Eighty years after the exposure of the Nazi regime’s crimes, the most horrific atrocities associated with fascism are being normalized once again. This is clear above all in the Gaza genocide, which is part of an escalating war throughout the region. The imperialist powers — having pledged to forge a “new Middle East” under their domination — are not only complicit in but are overseeing the genocidal campaign by the Israeli state against the Palestinian people.

According to official figures, more than 50,000 Palestinians have been killed since October 7, 2023, though the true death toll is likely nearing 100,000. Gaza has been systematically starved, with no food, water or fuel allowed to enter for over two months. At least 10,000 people are suffering from acute malnutrition.

The escalating global war is being spearheaded by American imperialism, now under the direction of Trump, but every imperialist power is rapidly rearming. Global military spending surged to $2.7 trillion last year, the highest level ever recorded since figures began in 1988.

Among the largest percentage increases in military spending came from Germany and Japan. Germany’s military expenditure surged to $88.5 billion in 2024, making it the fourth-largest in the world and the highest in Europe. This is a 28 percent increase from 2023 and an 89 percent increase since 2015.

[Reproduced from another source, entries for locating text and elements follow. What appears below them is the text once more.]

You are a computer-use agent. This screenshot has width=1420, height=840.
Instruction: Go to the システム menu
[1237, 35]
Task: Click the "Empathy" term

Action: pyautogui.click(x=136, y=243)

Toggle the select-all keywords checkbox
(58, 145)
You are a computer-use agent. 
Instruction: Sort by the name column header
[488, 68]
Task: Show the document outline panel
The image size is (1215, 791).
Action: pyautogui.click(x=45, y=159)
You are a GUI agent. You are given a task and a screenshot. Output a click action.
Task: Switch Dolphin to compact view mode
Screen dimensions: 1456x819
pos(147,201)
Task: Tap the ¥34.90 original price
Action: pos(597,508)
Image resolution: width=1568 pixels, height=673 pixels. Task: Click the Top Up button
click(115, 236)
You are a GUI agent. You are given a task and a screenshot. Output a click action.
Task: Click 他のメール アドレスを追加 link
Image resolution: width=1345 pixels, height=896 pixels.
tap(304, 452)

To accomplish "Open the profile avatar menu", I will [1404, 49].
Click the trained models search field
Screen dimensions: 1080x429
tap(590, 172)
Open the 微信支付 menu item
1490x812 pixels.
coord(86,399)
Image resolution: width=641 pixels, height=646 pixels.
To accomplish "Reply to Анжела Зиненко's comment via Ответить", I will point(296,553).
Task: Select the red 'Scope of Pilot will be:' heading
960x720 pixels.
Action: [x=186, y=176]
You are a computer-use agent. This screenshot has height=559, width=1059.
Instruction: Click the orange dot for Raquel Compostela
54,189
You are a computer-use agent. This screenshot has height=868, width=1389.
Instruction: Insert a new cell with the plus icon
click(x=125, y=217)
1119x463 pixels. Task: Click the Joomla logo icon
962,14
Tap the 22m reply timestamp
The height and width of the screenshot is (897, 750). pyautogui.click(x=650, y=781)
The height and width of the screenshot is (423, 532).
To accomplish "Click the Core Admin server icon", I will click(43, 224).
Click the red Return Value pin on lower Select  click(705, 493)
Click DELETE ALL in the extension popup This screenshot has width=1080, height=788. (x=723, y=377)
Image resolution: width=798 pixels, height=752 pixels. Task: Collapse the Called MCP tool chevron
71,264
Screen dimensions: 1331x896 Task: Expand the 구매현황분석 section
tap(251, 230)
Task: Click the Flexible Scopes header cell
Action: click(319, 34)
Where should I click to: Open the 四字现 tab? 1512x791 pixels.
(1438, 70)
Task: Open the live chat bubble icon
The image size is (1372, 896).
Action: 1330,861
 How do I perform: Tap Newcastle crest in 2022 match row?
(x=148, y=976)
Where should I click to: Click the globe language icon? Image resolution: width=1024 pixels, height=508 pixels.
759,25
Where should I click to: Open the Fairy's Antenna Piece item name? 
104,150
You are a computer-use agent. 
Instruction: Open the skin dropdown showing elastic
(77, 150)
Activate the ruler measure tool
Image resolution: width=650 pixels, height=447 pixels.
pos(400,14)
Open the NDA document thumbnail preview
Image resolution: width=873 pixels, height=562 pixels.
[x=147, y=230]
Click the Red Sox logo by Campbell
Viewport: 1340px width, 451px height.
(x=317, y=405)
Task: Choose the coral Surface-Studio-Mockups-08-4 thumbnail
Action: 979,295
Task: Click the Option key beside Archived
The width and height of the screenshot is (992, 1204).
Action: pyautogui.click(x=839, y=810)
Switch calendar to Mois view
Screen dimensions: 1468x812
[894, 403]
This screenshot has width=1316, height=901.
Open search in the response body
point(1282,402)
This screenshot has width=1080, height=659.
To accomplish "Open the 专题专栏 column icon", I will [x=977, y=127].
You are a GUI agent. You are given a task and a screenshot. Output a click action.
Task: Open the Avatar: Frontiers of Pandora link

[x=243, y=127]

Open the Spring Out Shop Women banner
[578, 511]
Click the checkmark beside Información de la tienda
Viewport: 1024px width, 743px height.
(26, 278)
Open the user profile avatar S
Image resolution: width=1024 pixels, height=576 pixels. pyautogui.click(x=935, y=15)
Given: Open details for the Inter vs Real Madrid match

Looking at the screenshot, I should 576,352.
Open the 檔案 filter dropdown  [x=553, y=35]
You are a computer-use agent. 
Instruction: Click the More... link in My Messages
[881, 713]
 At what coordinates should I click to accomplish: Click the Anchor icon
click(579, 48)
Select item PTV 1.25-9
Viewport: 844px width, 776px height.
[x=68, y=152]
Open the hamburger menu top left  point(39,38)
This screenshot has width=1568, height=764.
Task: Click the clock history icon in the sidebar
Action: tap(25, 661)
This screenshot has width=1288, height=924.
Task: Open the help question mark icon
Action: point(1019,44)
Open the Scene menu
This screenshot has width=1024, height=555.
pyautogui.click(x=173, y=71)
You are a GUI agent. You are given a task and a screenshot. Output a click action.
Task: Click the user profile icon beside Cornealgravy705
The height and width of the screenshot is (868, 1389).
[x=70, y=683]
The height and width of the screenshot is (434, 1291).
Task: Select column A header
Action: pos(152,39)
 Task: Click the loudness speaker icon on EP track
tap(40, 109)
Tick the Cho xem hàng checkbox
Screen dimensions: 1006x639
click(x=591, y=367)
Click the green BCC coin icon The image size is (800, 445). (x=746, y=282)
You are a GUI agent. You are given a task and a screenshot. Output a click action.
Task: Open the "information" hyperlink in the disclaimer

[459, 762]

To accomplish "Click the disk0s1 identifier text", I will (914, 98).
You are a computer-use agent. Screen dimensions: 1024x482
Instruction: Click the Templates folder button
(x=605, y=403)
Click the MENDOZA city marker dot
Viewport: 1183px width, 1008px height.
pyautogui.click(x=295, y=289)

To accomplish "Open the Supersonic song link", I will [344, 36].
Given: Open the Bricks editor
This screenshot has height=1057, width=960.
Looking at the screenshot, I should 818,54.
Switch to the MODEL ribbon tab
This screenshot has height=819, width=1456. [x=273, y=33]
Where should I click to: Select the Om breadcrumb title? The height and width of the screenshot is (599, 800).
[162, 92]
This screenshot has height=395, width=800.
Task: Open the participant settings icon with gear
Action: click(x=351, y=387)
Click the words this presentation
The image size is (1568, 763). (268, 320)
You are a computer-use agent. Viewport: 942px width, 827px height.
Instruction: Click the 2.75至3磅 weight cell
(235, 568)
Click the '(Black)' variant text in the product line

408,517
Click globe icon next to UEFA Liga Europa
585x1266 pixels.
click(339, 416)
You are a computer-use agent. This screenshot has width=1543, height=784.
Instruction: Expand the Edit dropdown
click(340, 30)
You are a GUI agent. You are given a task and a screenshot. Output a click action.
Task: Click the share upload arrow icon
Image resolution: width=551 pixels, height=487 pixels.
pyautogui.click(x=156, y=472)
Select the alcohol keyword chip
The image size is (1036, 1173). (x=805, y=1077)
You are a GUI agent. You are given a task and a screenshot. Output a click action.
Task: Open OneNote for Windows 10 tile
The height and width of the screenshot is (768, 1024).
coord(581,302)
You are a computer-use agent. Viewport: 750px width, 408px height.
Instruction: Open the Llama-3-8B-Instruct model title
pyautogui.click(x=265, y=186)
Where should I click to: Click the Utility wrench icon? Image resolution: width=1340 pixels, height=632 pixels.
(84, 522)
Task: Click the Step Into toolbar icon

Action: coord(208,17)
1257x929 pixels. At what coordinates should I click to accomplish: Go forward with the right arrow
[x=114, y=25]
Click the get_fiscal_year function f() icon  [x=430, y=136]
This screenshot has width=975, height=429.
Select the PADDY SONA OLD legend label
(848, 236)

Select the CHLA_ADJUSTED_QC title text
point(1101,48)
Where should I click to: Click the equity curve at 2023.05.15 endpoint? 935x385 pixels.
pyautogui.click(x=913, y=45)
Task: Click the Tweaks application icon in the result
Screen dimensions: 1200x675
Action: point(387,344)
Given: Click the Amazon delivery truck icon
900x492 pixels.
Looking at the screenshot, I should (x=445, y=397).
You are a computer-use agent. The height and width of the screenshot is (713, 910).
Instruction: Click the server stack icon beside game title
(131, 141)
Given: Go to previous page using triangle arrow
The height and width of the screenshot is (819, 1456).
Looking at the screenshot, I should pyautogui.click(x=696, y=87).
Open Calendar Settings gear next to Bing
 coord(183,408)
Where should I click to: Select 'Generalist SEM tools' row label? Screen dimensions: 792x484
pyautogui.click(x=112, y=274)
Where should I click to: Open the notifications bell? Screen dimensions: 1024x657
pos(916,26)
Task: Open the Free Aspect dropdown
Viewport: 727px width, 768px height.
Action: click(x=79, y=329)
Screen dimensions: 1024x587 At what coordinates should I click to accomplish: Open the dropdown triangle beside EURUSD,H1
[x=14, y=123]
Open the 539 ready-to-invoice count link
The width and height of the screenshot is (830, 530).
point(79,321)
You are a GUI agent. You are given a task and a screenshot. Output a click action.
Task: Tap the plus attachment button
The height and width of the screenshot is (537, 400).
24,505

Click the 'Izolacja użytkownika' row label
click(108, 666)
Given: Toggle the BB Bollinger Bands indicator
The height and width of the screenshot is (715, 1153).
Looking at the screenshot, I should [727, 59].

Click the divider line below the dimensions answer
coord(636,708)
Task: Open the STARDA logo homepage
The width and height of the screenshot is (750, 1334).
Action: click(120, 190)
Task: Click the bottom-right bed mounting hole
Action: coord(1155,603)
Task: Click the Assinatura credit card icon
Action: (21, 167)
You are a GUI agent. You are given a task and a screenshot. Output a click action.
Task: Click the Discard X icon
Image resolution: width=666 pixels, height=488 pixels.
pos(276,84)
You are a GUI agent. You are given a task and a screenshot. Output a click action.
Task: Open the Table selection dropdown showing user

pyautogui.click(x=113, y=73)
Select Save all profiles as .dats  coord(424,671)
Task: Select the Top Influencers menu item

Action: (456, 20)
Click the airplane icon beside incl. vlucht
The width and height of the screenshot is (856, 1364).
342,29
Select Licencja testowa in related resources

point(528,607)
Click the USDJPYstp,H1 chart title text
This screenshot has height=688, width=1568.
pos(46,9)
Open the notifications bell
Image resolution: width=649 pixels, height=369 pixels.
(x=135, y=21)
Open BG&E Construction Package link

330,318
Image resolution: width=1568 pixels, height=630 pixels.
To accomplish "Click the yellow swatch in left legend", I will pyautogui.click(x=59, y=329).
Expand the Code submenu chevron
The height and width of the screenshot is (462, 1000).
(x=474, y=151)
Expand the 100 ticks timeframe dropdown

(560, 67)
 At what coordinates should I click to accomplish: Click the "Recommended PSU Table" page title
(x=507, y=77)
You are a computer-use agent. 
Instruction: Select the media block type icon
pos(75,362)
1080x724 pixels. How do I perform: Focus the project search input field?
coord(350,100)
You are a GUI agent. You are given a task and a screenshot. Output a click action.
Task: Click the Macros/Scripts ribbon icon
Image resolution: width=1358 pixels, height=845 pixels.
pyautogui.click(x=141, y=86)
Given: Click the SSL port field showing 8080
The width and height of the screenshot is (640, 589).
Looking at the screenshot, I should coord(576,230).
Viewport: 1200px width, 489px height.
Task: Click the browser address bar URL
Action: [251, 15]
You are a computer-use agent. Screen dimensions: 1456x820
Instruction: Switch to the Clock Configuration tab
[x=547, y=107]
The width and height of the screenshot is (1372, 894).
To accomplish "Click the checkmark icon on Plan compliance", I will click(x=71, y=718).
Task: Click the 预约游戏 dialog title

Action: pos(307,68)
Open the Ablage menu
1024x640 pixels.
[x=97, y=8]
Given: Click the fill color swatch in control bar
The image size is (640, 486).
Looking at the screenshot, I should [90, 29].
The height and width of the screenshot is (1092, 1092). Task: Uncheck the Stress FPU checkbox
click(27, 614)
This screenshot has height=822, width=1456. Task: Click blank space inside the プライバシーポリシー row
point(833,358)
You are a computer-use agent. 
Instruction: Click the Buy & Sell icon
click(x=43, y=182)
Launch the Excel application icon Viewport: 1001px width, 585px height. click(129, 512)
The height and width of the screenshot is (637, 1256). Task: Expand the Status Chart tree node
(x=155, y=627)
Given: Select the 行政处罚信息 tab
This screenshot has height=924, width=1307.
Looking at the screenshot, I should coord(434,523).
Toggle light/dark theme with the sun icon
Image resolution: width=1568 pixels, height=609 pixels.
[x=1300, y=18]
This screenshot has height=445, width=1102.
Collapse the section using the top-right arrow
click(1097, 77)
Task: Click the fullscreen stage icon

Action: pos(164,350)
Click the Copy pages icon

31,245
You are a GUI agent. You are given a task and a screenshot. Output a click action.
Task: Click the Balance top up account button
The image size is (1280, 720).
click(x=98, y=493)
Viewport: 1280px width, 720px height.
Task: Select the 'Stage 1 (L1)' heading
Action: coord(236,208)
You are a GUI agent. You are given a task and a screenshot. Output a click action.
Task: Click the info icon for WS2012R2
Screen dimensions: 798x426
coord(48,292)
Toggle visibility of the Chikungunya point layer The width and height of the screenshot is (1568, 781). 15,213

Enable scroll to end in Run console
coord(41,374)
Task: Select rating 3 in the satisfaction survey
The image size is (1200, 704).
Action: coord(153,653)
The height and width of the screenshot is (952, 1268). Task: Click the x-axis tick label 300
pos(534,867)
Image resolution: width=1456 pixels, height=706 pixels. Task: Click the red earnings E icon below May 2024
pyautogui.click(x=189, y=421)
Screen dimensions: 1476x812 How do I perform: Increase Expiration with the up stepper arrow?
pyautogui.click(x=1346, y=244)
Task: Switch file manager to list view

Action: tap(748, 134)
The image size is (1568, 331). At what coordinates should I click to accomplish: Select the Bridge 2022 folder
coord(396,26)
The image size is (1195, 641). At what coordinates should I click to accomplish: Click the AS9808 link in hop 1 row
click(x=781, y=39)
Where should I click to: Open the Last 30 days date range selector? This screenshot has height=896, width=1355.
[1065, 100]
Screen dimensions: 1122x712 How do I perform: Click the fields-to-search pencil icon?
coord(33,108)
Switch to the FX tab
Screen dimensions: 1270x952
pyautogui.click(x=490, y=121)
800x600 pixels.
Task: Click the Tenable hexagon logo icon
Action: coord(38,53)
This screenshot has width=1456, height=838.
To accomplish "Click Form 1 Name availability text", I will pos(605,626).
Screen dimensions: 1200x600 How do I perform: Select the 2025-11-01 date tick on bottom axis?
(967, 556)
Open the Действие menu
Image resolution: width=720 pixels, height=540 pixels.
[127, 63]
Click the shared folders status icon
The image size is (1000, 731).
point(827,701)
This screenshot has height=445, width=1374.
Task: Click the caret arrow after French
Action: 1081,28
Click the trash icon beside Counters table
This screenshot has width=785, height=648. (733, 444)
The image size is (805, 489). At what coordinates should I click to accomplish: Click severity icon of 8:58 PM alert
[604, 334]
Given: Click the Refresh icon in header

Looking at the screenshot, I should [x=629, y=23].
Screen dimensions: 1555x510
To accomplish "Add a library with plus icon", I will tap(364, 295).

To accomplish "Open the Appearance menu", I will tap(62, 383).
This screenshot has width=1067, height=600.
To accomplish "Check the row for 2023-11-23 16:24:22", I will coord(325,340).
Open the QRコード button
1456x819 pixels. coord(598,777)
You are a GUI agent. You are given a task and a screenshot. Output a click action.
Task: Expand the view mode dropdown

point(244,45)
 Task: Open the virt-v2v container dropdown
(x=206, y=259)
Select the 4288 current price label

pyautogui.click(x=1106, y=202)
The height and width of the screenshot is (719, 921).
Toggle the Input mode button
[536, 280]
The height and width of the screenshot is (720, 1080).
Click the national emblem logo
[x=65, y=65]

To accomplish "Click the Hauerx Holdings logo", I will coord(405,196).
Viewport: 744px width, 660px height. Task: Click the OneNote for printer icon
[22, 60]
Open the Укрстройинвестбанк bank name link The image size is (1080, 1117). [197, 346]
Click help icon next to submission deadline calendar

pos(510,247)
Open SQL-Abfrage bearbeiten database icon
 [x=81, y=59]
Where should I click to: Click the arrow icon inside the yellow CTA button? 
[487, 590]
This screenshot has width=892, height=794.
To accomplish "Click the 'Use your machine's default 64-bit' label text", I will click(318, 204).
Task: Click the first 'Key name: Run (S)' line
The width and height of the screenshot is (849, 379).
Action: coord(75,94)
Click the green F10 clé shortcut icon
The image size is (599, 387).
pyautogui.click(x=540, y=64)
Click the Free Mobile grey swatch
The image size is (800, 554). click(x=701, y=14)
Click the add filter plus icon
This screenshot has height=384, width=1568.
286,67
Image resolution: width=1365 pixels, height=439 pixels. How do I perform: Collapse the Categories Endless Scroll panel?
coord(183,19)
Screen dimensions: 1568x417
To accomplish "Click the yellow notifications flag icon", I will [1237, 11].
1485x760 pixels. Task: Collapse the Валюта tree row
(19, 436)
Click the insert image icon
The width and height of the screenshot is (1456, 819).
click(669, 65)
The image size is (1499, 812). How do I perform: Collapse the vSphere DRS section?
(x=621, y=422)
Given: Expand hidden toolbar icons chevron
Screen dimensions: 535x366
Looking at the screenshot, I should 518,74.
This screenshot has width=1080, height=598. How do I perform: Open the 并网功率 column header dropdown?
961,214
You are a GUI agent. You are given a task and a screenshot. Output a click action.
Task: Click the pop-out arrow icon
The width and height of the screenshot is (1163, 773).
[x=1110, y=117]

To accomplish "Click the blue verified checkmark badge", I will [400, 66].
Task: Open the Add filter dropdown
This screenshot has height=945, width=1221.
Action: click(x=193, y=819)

The new German government, supported by all parties in parliament, is led by Friedrich Merz. It is now preparing to drive military spending to astronomical heights. A €500 billion special fund has been earmarked to make Germany’s infrastructure fit for war.

Japan increased its military spending by 21 percent in 2024, allocating the highest share of national expenditure to the military since 1958.

The feverish rearmament by the imperialist powers is being carried out under the banner of “national defense.” But behind this slogan lie the brutal interests of capitalist ruling classes confronting irreconcilable contradictions.

The contradictions of capitalism that gave rise to the Second World War were not resolved by the defeat of Nazi Germany. Though the post-war dominance of American imperialism temporarily suppressed direct conflict between the great powers, this unstable equilibrium began to unravel in the 1970s.

When large parts of the globe became accessible once again to capital with the dissolution of the Soviet Union, the old conflicts came to a head and have now assumed a new quality. These are the same contradictions that led to the two world wars.